======== Text block ========

In my previous entry, I detailed some information about the Breachworld RPG Kickstarter, why I’m backing it, and why you should. Jason, the creator of Breachworld, had released a whopping 77 page preview of the most necessary parts to run any game. Having perused it three times myself, I’m happy to say that my money seems well placed.
A general overview; his writing is friendly and open, but by no means unprofessional. Each page includes a faded background image, some are the Breachworld logo, others are blown up maps, but each section (I.e., character races, history, skills, etc.) is colour coded for easy flip-to action. In fact, the whole thing is in colour as promised, though some pages are blank except for notes of what kind of picture is in the works for that placement. As a whole, the preview is easy to read, flows quickly, and even the more complex sections (such as character creation) are not too confusing. He even included a basic run down of terminology (stating there would be more for readers new to role playing in the printed book,) which helps to further explain how characters gain experience and how dice mechanics work for Anti Paladin Games’s Mini 6 system.
But can you build a character with it? Yes! You could even build a basic playtest session with a little imagination and the materials provided!
After a rousing introduction from Jason and his number one rule, “Have fun!”, he launches right into the character creation section. Always the heart of role playing, we’ve all played some different games that had long, drawn out creation rules. Luckily, the process is streamlined in Breachworld. Less rolling, more choosing what you want!
Before we jump into character creation, however, we need to go over dice rules. There are dice, which are only D6s in this game, and then there are “pips”. Pips are the “+1,+2”, like enchantments on a weapon or a bonus to your roll. One die is worth 3 pips. When you roll your dice, one of them is always a wild or “exploding” die. This die can be rerolled if it lands on a 6 after adding the die to your total, and if the reroll is a 6 you repeat as necessary, hopefully leading to some big numbers!

======== Record set ========

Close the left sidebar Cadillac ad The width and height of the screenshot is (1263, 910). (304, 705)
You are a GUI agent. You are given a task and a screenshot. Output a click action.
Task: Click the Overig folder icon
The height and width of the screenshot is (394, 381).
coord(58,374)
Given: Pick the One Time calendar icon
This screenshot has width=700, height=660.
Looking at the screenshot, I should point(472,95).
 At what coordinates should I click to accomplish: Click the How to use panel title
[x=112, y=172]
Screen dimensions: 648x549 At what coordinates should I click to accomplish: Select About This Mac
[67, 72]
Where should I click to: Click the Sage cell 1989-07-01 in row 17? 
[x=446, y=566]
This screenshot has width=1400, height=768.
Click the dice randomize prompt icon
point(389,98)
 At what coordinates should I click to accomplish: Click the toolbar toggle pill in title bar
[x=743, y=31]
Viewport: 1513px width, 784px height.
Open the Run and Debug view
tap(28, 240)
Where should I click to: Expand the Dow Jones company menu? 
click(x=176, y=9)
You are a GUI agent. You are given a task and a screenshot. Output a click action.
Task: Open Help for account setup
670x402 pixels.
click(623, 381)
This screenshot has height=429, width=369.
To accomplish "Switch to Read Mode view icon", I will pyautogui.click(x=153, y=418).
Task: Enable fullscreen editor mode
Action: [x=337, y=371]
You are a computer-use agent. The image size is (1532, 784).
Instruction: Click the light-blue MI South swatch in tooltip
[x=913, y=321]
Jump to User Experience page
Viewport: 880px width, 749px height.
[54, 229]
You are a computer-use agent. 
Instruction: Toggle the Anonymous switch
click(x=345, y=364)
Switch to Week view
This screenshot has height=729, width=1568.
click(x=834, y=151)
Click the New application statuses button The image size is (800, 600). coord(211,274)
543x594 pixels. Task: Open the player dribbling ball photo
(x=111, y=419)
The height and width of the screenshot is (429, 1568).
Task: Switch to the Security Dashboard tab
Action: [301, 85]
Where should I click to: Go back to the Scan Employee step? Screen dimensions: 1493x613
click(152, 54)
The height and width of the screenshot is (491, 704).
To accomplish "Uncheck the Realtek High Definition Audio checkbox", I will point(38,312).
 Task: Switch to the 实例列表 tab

========

## Written request
Please reproduce the Breachworld review word for word, between "After a rousing" and "some big numbers!", inclusive. The data has no connection to the Breachworld review.

## Complete response
After a rousing introduction from Jason and his number one rule, “Have fun!”, he launches right into the character creation section. Always the heart of role playing, we’ve all played some different games that had long, drawn out creation rules. Luckily, the process is streamlined in Breachworld. Less rolling, more choosing what you want!
Before we jump into character creation, however, we need to go over dice rules. There are dice, which are only D6s in this game, and then there are “pips”. Pips are the “+1,+2”, like enchantments on a weapon or a bonus to your roll. One die is worth 3 pips. When you roll your dice, one of them is always a wild or “exploding” die. This die can be rerolled if it lands on a 6 after adding the die to your total, and if the reroll is a 6 you repeat as necessary, hopefully leading to some big numbers!